PISTOIA – Una storia che supera la decade, nel modo più romantico che lo sport possa fare. Quando il Pistoia Basket ha comunicato l’ingaggio di Jordon Malik Varnado, la mente ha subito iniziato a viaggiare, arrivando a quel 2010 dove i colori biancorossi si posarono sull’imponente corpo di Jarvis il maggiore.

Varnado in maglia Trojans (foto Troy University)

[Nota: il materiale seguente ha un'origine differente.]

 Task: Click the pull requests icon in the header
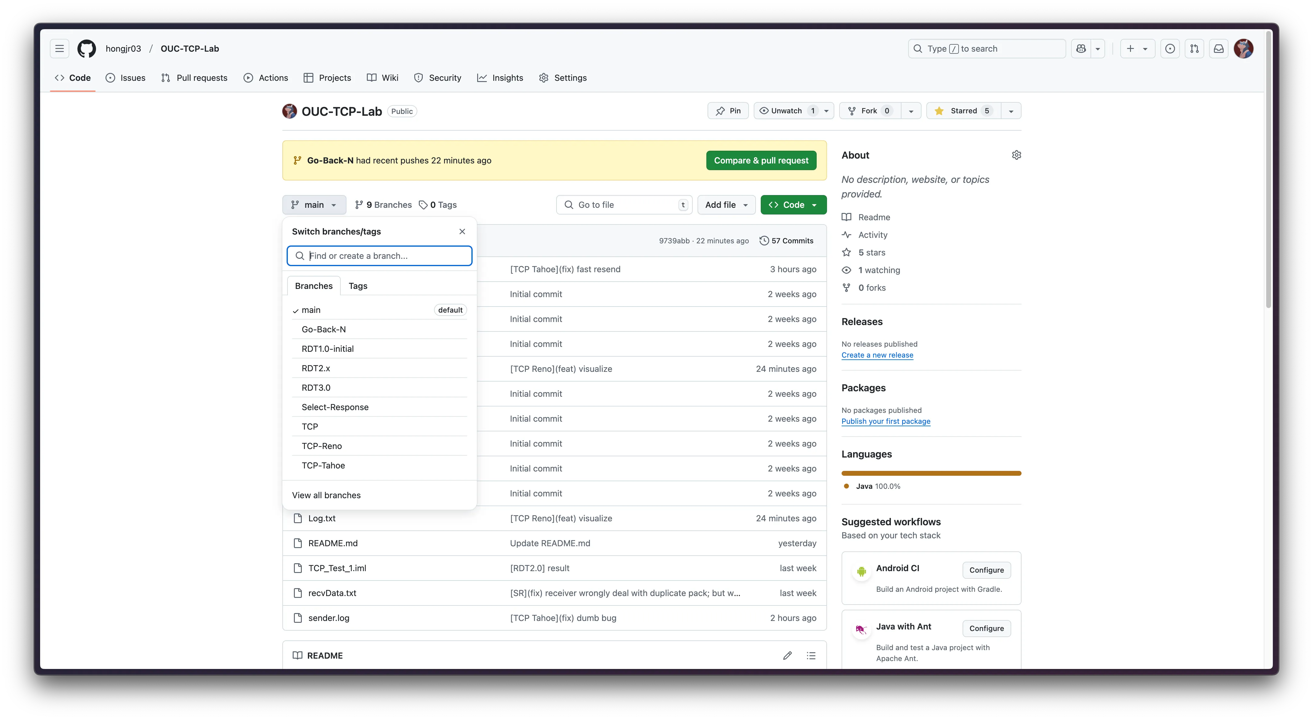(1194, 48)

Quando Varnado diventa “La Piovra” o “Il Tornado”, Jordon ha solo 13 anni. Suo fratello viene da una carriera dell’università a Mississippi State che parla eloquentemente: record su record, oltretutto per quanto riguarda il marchio di fabbrica. In ambito collegiale molti occhi sono puntati su questo colosso di 2,08 metri, le braccia chilometriche ad oscurare la valle. Viene selezionato al Draft NBA, ma decide ad ogni modo di volare in Europa, a Pistoia sotto gli ordini di coach Paolo Moretti e a condividere il palcoscenico con un altro fuoriclasse come Joe Forte.

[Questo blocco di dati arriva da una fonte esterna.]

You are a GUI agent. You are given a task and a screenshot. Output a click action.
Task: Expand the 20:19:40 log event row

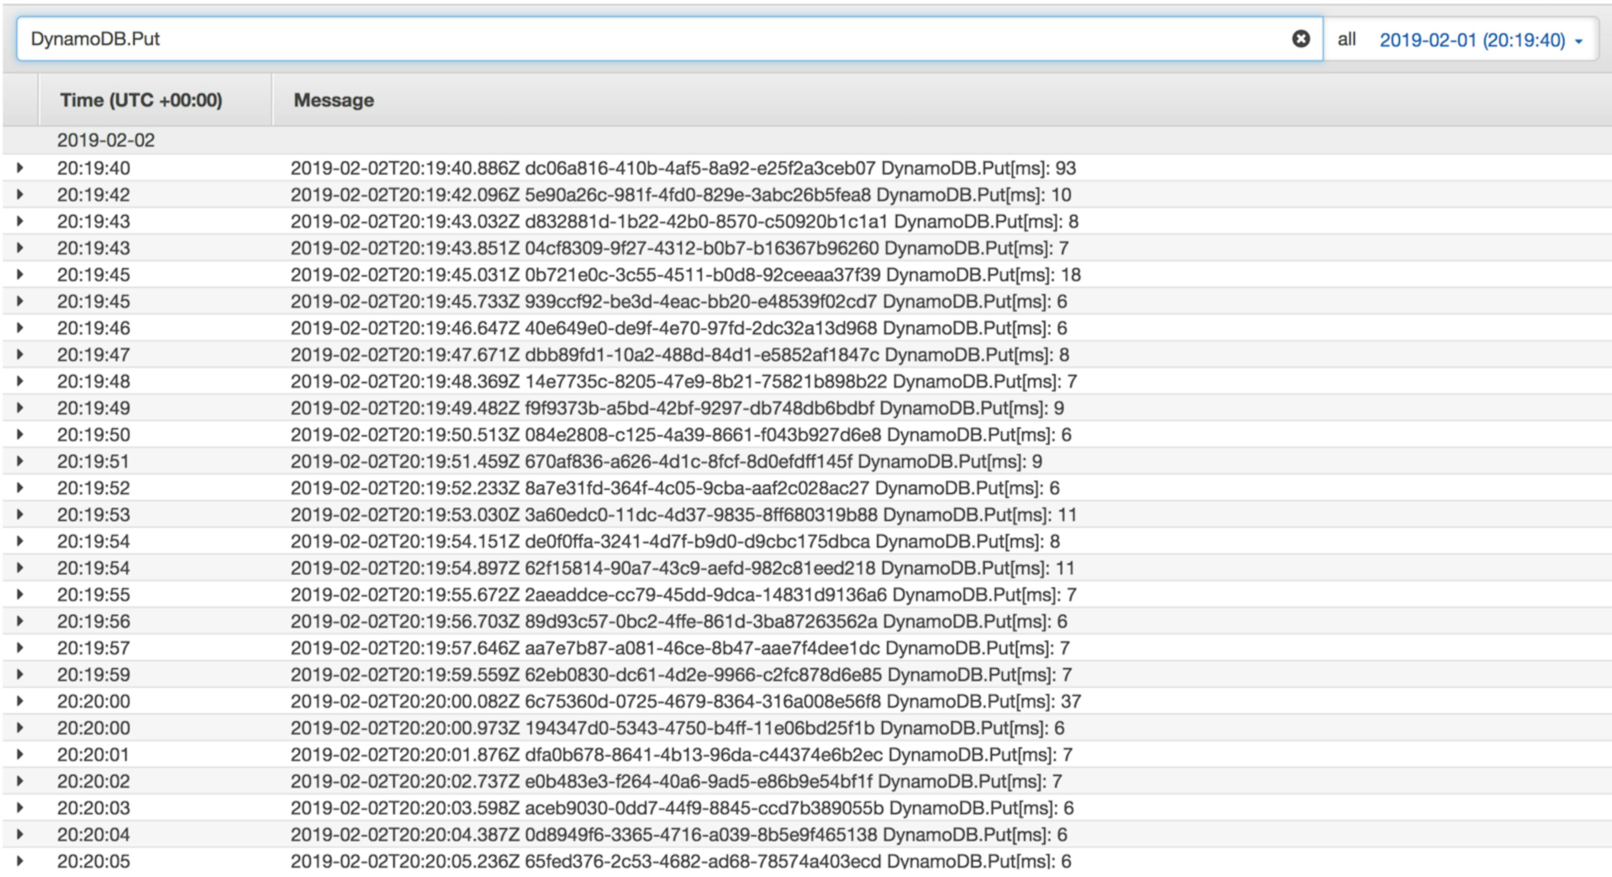tap(20, 168)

Caratteri e personalità forti, che spesso e volentieri cozzano, ma tutti ricorderanno sempre il record di stoppate in una sola partita di A2 (9) e di media in tutta la regular season (2.8). Un giocatore impossibile da scordare, Jarvis: limitato e poco propenso a lavorare sul proprio talento naturale, ma in quel 2010/11 sembra che possieda un interruttore per far saltare il PalaCarrara. Un giocatore al di là del bene e del male, che puoi amare e odiare a fasi alterne, ma che rimane impresso negli occhi di chi vuole ammirare l’estremo di questo sport.

Una carriera mai in maniera definitiva decollata, verosimilmente per i suddetti motivi. Certo può fregiarsi di un anello NBA con i Miami Heat (da riserva nel 2013), ma per uno che al college eguagliava i numeri di Shaquille O’Neal e David Robinson il tutto ha il sapore di una promessa mai mantenuta.